The following year, Porteous designed costumes for Aliens (1986), directed by James Cameron. The costumes were intentionally very different from the John Mollo designs of the first film. The crew in Aliens are soldiers, and have personalised uniforms including helmets and webbing. The Weyland-Yutani corporation's board members, in contrast, are styled in "yuppie-casual" style lounge suits. Harper notes that Porteous used her experience of "the body as armour" developed on previous projects to deliver "remarkable work" on the science fiction sequel.

Emma Porteous has a total of over fifty credits in film and television. Her last credit is as costume designer on Lover's Prayer (2001), a period drama set in Russia, starring Kirsten Dunst.

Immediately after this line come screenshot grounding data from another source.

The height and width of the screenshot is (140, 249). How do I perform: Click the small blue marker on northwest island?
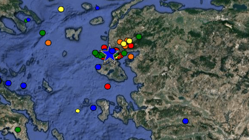pos(28,20)
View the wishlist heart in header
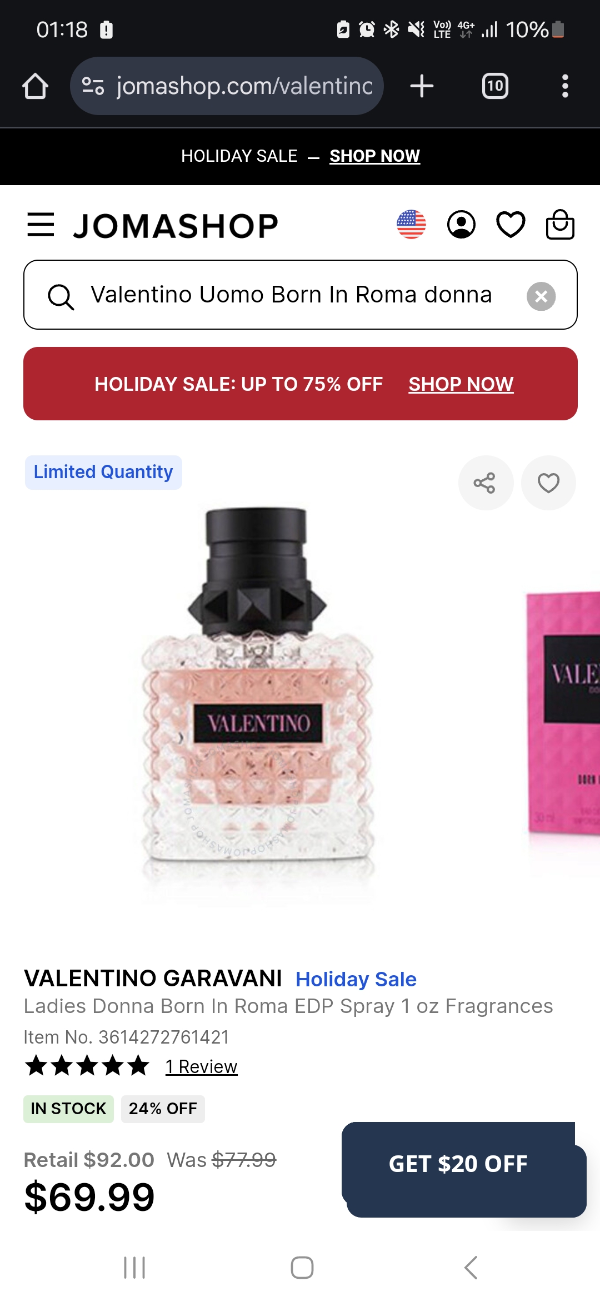This screenshot has height=1301, width=600. coord(511,225)
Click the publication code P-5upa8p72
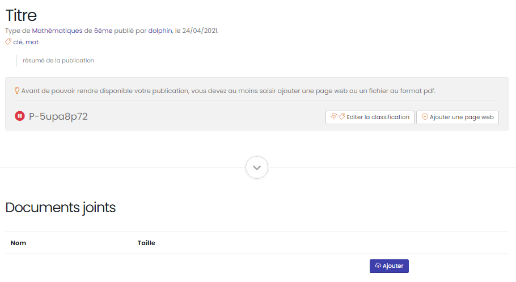516x282 pixels. pyautogui.click(x=58, y=116)
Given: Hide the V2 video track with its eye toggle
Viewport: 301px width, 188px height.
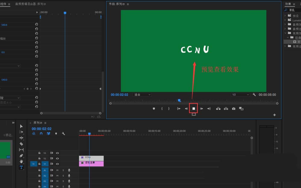Looking at the screenshot, I should pos(57,158).
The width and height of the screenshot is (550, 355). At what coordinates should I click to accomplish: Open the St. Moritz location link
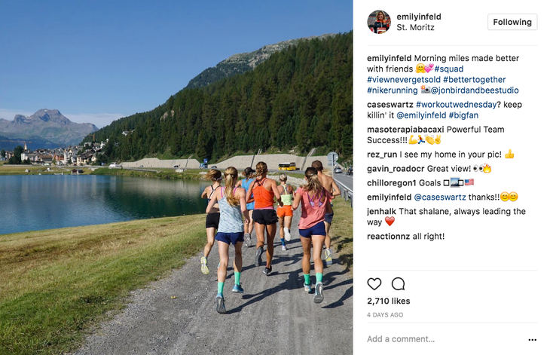(415, 27)
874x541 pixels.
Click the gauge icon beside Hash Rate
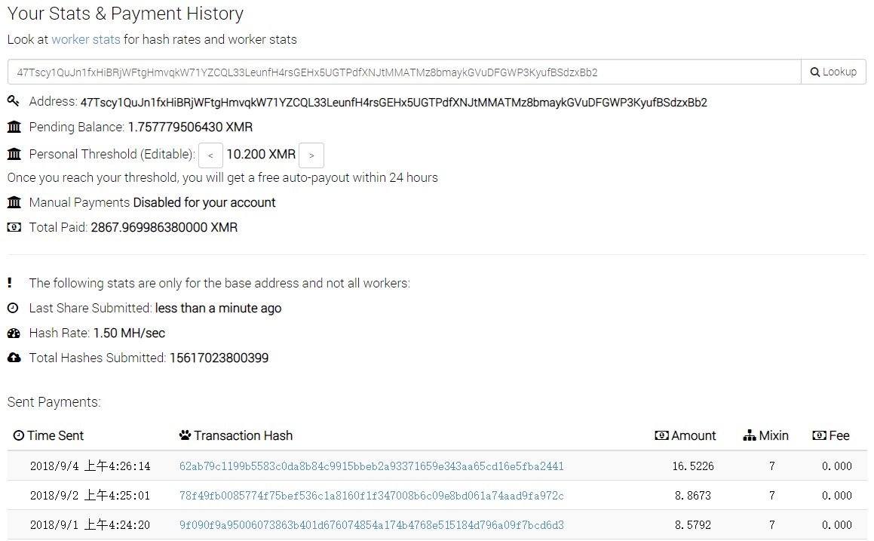(x=14, y=333)
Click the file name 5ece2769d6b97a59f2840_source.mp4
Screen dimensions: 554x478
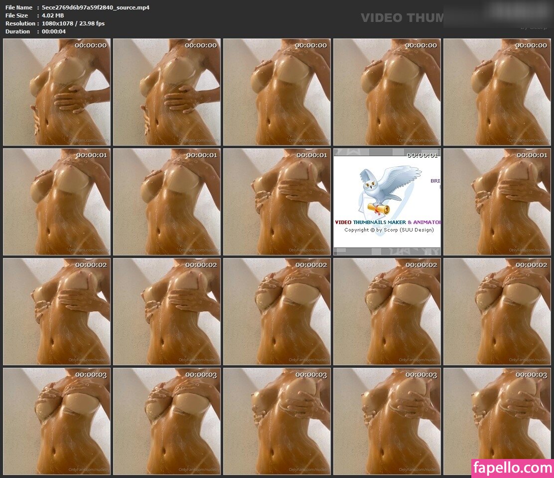click(96, 7)
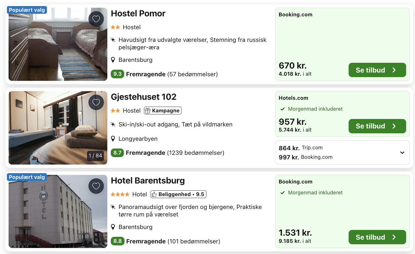Open Hostel Pomor title link
Screen dimensions: 415x254
(x=138, y=13)
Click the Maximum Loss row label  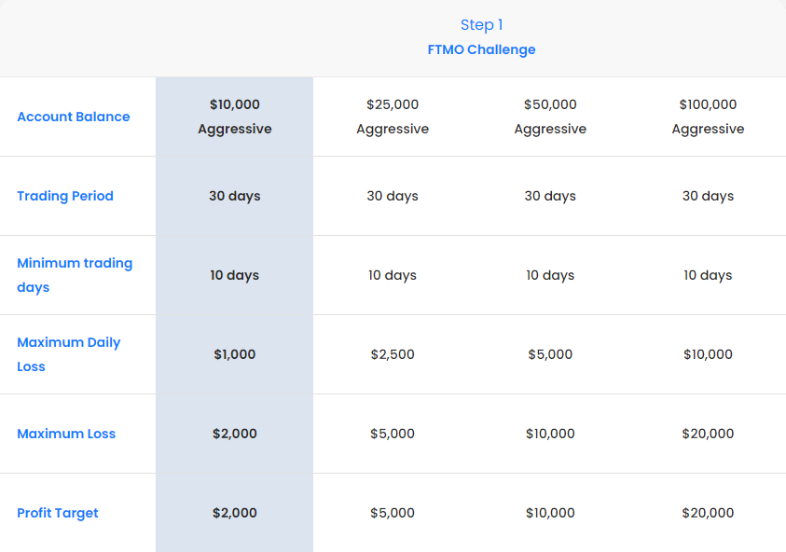click(x=66, y=434)
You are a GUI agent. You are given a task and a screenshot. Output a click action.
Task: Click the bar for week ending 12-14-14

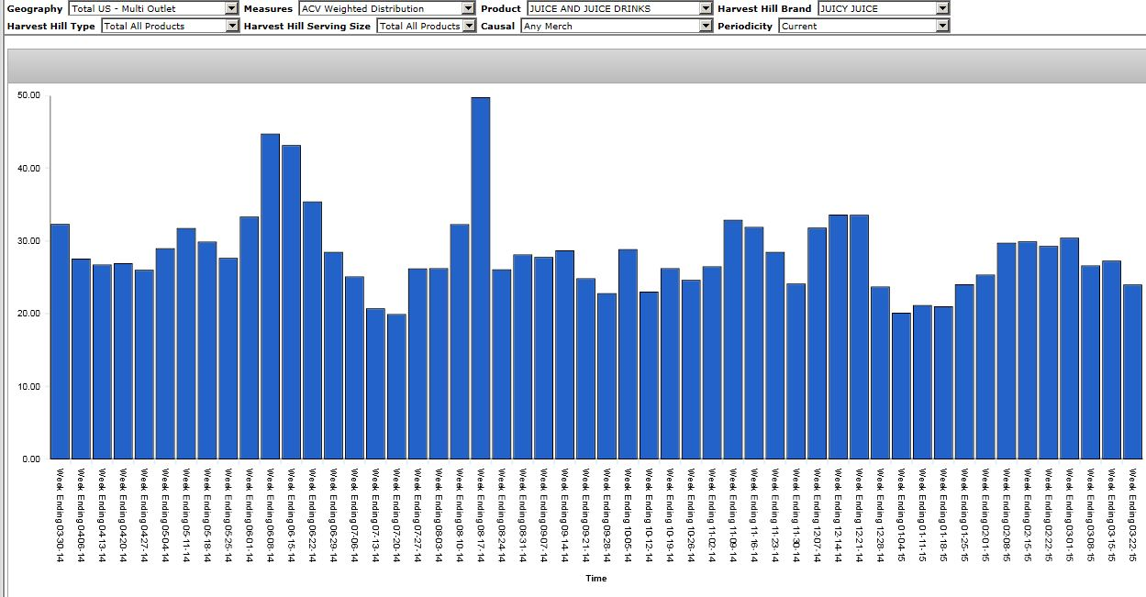pos(838,337)
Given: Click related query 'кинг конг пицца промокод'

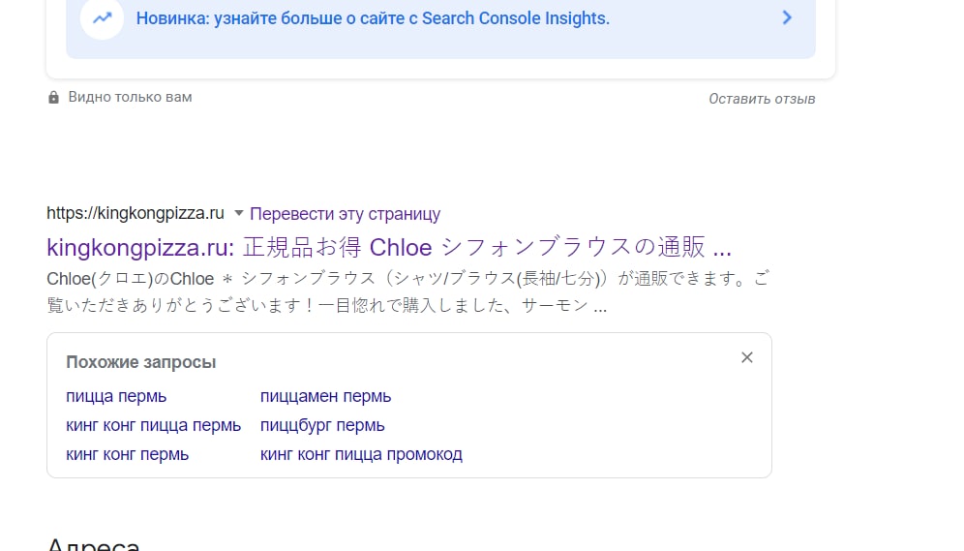Looking at the screenshot, I should [361, 454].
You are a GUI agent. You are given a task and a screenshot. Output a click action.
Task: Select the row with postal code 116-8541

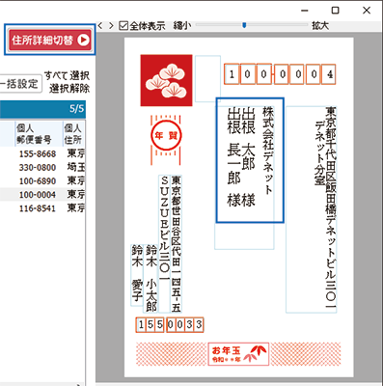point(42,208)
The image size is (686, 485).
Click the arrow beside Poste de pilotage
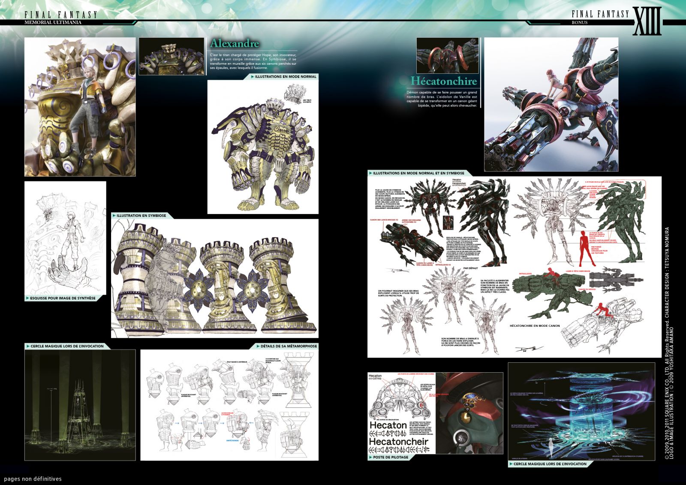371,457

== Awards and nominations ==

- Nominee. 1973 Emmy Award for Outstanding Achievement in Costume Design. Dr. Jekyll and Mr. Hyde.
- Nominee. 1982 Saturn Award for Best Costume Design. Clash of the Titans.
- Nominee. 1987 Saturn Award for Best Costume Design. Aliens.
- Nominee. 1989 Emmy Award for Outstanding Costume Design for A Miniseries or A Special. Around The World in 80 Days.
- Nominee. 1996 Saturn Award for Best Costume Design. Judge Dredd.